The Market Has More To Worry About Than Just The 'Fiscal Cliff'

Includes: DIA, SPY
by: Bret Jensen

As Hurricane Sandy bears down on the Eastern seaboard, it seems appropriate to take a look at some of the storm clouds on the horizon for the markets other than the fiscal cliff. The market gave back almost 2% last week and I believe we are in the midst of an at least 5% to 10% correction. Investors should move to a more defensive stance if they have not already done so. Raising cash is probably prudent if it does not already exist in your portfolio. There should be better entry points in the months ahead.

10 Things to worry about besides the Fiscal Cliff.

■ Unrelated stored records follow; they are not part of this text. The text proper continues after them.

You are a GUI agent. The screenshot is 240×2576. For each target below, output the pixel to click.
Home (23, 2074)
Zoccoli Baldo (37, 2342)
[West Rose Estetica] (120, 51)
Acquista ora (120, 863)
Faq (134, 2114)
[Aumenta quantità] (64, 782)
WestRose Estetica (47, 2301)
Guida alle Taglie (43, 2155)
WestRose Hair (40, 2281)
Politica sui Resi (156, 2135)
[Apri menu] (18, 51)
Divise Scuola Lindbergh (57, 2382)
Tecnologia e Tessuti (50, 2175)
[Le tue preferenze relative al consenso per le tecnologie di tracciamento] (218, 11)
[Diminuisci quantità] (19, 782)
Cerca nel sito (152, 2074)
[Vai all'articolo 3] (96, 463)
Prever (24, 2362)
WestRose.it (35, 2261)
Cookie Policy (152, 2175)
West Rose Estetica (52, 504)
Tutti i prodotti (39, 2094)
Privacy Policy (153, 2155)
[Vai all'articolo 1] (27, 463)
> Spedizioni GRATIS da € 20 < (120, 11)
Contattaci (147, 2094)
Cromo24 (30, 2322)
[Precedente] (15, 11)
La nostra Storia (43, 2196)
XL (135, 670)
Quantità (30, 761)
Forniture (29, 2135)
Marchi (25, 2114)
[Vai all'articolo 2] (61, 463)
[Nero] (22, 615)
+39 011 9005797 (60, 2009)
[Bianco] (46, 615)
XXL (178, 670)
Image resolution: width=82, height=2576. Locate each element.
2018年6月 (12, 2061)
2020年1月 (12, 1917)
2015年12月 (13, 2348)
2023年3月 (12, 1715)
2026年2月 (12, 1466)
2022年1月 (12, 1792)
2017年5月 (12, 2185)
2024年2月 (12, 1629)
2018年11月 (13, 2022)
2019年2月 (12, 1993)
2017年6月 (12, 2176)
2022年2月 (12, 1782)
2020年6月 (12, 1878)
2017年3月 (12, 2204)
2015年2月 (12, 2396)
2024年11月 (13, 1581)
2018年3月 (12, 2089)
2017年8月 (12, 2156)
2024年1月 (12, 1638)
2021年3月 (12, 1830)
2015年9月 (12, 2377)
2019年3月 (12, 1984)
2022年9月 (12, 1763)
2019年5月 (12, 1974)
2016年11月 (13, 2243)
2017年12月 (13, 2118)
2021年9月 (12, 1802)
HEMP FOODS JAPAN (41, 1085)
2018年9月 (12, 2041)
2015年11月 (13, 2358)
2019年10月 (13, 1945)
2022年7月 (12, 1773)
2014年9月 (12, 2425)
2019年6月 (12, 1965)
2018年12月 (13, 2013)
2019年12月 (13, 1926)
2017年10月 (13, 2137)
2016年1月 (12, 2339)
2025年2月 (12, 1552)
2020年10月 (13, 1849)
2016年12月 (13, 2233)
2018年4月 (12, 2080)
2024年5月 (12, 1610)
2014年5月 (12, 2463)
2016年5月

  1. The so called "Frankenstorm" has the potential to disrupt the stock exchanges or at the very cause volume to shrink significantly early next week. This means any move in the market could be more volatile than normal.
  2. Around halfway through the earnings season and S&P earnings like they are on track for a 3% decline Y/Y, the first loss since the recession ended. The last time corporate profit growth turned negative in the third quarter of 2007 and we know what that was a prelude to.
  3. Corporate profit margins are at an all-time high so it is unlikely corporations can squeeze much more out of the bottom without significant revenue growth which does not appear to be forthcoming.
  4. I would also be wary of the 2% GDP figure release Friday. Much like the September jobs report earlier in the month, it seems that government activity has oversized impact in the improvement in the figure with Defense spending up 13% in the quarter. Without the biggest uptick in defense spending since the second quarter of 2009, GDP would have been flat with last quarter with a 1.3% gain.
  5. Speaking of the September jobs report, the October jobs report comes out on Friday. Look for the headline unemployment to tick up as some of the "anomalies" of the previous report get adjusted.
  6. Manufacturers are struggling. Outside of defense, capital goods orders are down 10% Y/Y.
  7. Commodity prices are in free fall over the last few weeks. I would look for dismal earnings report in the material sector like the one of Cliff Natural Resources (NYSE:CLF) last week.
  8. Lawrence Fink of Blackrock, one of the largest asset managers in the world, is calling to take some chips off the table. Among his worries are slowing growth and the upcoming fiscal cliff. Fink doesn't prognosticate often so I take his words seriously.
  9. The election is a big wildcard on the horizon. Based on the polls, both state and national, I can easily see a split decision. Where Governor Romney wins the popular vote and President Obama squeaks out by a few electoral votes. Anyone who thought the election of 2000 was ugly, will look back fondly on that aftermath given the how partisan our current politics are.
  10. Let's also not forget about Europe. Spain just hit record unemployment of 25% and is probably weeks away from a formal bailout. The next big general strike is schedule for November 14th. Bank bad loans are growing rapidly there with Caixabank doubling its bad loan numbers to $26.3B Y/Y.

Disclosure: I have no positions in any stocks mentioned, and no plans to initiate any positions within the next 72 hours. I wrote this article myself, and it expresses my own opinions. I am not receiving compensation for it (other than from Seeking Alpha). I have no business relationship with any company whose stock is mentioned in this article.